#### Stated problem
Turn the rows below into a numbered list. Begin at the line that has "will pyautogui.click(x=49, y=290).", stop after the final row, and skip any blank lines.

◇ ◇ ◇

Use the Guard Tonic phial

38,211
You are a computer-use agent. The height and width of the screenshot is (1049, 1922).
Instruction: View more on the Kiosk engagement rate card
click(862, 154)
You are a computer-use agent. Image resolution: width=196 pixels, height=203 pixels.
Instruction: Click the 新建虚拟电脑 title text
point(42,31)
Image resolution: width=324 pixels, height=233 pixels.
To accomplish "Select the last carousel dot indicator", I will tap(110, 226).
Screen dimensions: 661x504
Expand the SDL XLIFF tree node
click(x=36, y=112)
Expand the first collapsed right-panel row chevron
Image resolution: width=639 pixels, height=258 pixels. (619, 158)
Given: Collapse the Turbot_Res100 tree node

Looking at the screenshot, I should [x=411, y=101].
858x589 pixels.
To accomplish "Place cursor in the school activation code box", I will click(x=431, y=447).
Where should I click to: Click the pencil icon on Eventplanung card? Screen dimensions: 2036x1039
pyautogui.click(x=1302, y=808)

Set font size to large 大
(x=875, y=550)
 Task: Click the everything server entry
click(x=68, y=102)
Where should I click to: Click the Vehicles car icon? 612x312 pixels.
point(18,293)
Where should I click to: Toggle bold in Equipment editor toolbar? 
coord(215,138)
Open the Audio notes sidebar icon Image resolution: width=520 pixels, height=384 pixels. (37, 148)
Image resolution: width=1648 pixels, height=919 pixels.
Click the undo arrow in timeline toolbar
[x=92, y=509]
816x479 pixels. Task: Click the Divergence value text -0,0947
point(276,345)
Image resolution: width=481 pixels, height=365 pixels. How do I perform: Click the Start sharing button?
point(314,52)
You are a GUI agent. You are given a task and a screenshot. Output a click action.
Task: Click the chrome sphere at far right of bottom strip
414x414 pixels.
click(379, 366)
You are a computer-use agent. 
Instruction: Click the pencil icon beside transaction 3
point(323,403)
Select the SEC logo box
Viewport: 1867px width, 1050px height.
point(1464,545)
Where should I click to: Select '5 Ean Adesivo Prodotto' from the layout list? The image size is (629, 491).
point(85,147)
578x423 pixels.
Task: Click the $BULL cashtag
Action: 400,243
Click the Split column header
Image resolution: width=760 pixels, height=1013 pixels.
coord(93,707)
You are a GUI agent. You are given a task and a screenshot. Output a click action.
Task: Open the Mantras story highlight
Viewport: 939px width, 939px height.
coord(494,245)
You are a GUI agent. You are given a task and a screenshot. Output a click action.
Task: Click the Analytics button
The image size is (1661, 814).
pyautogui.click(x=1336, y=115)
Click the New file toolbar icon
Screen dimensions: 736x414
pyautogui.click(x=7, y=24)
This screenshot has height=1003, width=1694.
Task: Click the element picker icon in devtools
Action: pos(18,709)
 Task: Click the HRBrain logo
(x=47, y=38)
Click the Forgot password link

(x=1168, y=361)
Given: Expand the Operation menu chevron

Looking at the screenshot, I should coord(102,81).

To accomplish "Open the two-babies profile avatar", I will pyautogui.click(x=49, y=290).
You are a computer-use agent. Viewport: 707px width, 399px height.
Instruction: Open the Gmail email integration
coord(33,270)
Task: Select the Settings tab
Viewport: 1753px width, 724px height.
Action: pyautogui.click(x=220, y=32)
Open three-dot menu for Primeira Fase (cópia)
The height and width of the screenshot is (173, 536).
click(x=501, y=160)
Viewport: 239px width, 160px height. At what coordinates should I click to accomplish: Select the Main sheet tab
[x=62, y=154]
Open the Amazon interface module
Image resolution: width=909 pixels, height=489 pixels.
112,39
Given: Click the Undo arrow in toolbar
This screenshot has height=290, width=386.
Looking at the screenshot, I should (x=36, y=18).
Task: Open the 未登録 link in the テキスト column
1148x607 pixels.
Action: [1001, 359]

◇ ◇ ◇

#### Exercise result
1. To accomplish "Open the two-babies profile avatar", I will pyautogui.click(x=49, y=290).
2. You are a computer-use agent. Viewport: 707px width, 399px height.
3. Instruction: Open the Gmail email integration
4. coord(33,270)
5. Task: Select the Settings tab
6. Viewport: 1753px width, 724px height.
7. Action: pyautogui.click(x=220, y=32)
8. Open three-dot menu for Primeira Fase (cópia)
9. The height and width of the screenshot is (173, 536).
10. click(x=501, y=160)
11. Viewport: 239px width, 160px height. At what coordinates should I click to accomplish: Select the Main sheet tab
12. [x=62, y=154]
13. Open the Amazon interface module
14. Image resolution: width=909 pixels, height=489 pixels.
15. 112,39
16. Given: Click the Undo arrow in toolbar
17. This screenshot has height=290, width=386.
18. Looking at the screenshot, I should (x=36, y=18).
19. Task: Open the 未登録 link in the テキスト column
20. 1148x607 pixels.
21. Action: [1001, 359]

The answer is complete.